If confirmed, Scalia would be the seventh former lobbyist to hold a Cabinet post in the Trump administration’s first three years, far out pacing the numbers presidents Obama and Bush had in their eight years each in office.
Sen. Tammy Baldwin (D-Wis.) said she was concerned by some of Scalia’s previous legal work, including representing UPS in a lawsuit brought by workers who had paid out of pocket for protective gear for their jobs. Baldwin also cited Scalia’s work defending the theme park SeaWorld, as it contested violations from the Occupational Safety and Health Administration, which is part of the Labor Department, over the death of trainer Dawn Brancheau. Brancheau’s death after one of the park’s orca whales thrashed her around a pool was a focal point of the 2013 documentary “Blackfish,” about the exploitation of the animals by a small number of amusement parks around the world.
In contrast to other confirmation hearings that have been marked by open rancor displayed by some nominees in the face of harsh questioning, Scalia calmly responded to the complaints. He said that he had advocated for workers previously, noting that, during a previous stint as the Department of Labor’s chief lawyer during the Bush administration, he had advocated for poultry workers who were not getting paid for their time dressing in safety gear before work.
“The most important thing to me as a practitioner has been fidelity to my obligations and to the law,” Scalia said.
He said that he believed that labor unions were “among the most effective advocates you will see for workplace safety and health” and that it was “fundamental” that workers had the ability to choose whether to opt in to a union or not.
“I’ve written that there are some workplaces where the best thing you could have for achieving the best terms and conditions of employment will be a labor union,” Scalia said. “They play an important role.”

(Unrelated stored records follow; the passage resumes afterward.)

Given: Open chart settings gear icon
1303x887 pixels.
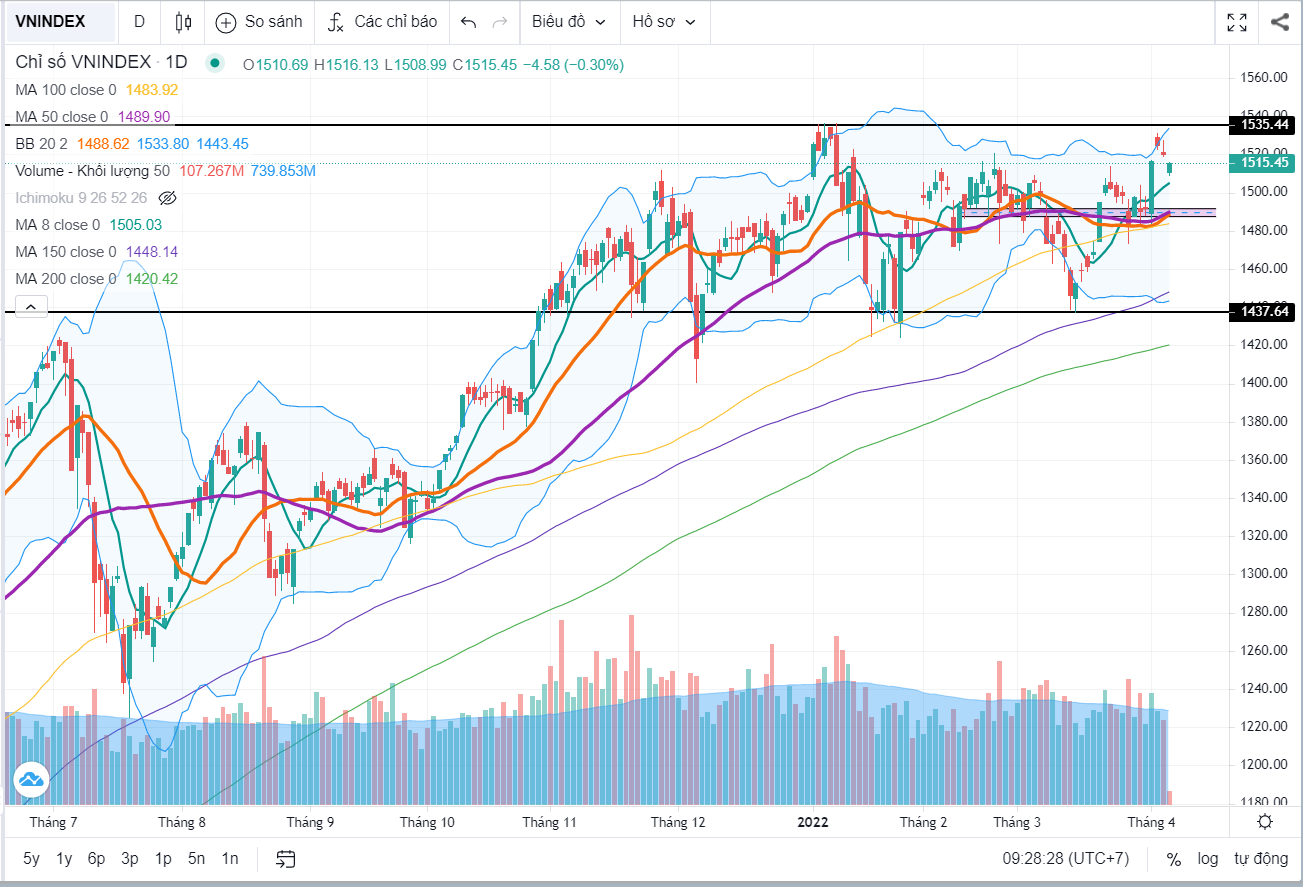Looking at the screenshot, I should pyautogui.click(x=1265, y=822).
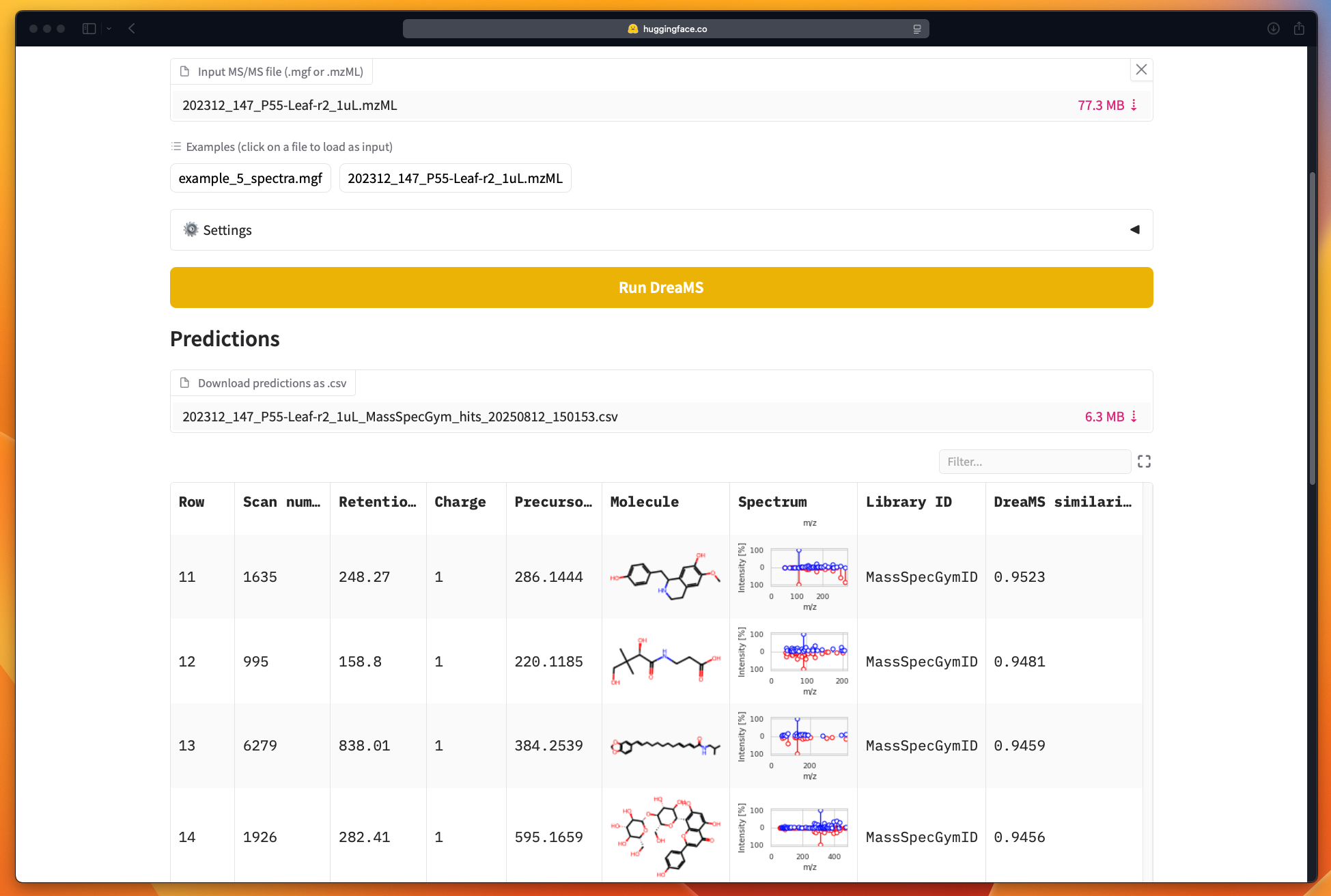Click the Safari sidebar toggle icon
Viewport: 1331px width, 896px height.
[x=89, y=29]
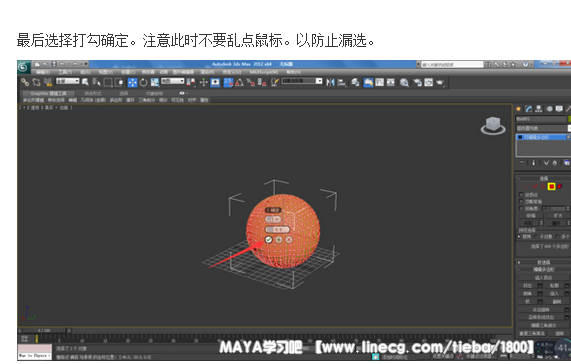This screenshot has height=364, width=571.
Task: Activate the Select and Move tool
Action: click(x=132, y=83)
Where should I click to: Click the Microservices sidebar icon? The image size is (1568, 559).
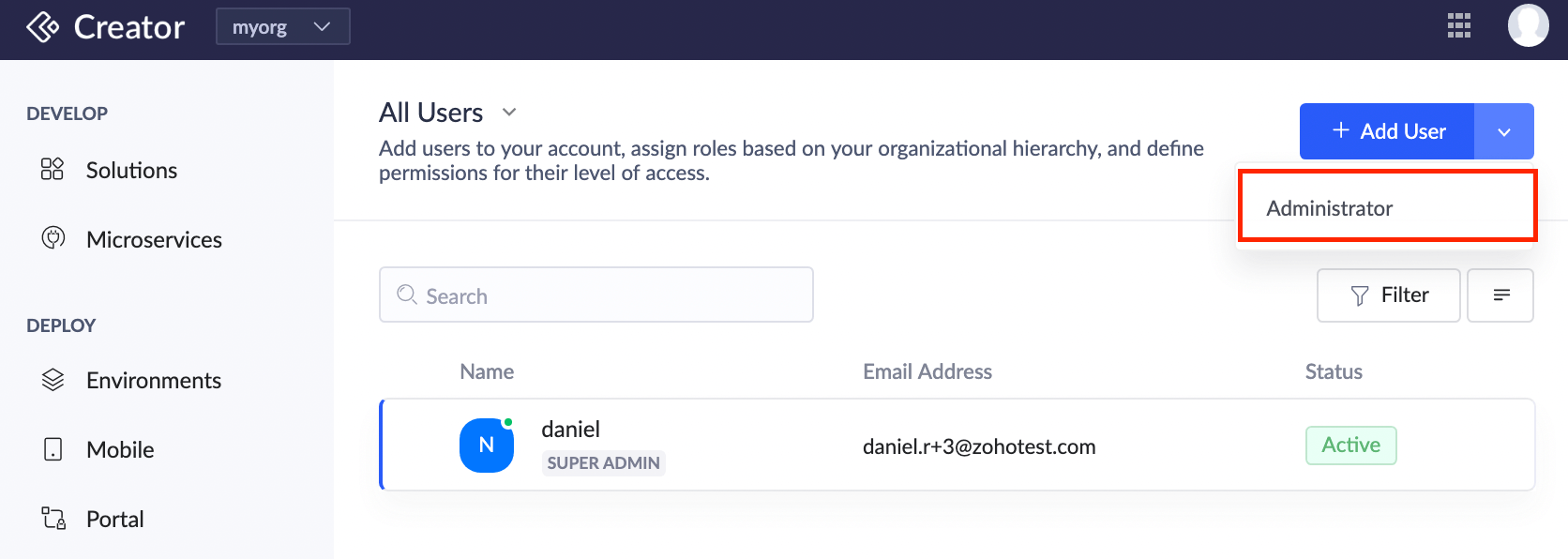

The secretary post at the Department of Labor has been marked by controversies during the Trump presidency. Trump’s first nominee, fast-food magnate Andrew Puzder, withdrew after outcry that included revelations that he had hired an undocumented worker for domestic work, as well as past allegations about domestic abuse. Alex Acosta, who was confirmed in his place, resigned in June after a public outcry swelled over a plea deal he had given to financier Jeffrey Epstein as a U.S. attorney years before, after Epstein had been accused of sexually abusing women and girls.
Scalia’s nomination has drawn harsh opposition from unions such as the United Steelworkers and the AFL-CIO. He inherits a department already deeply engaged under the Trump administration of undoing rules and regulations meant to support and protect workers. The Department of Labor has been in the midst of reining in an Obama-era proposal to raise overtime pay requirements to people earning less than $47,000 a year, from $23,700. That proposal has been held up in a lengthy court battle after it was opposed by more than a dozen Republican states. The Trump administration has sought to lower the threshold to $35,300, above the current regulations dating to 2004.
Scalia declined to say what position he would take on the proposal.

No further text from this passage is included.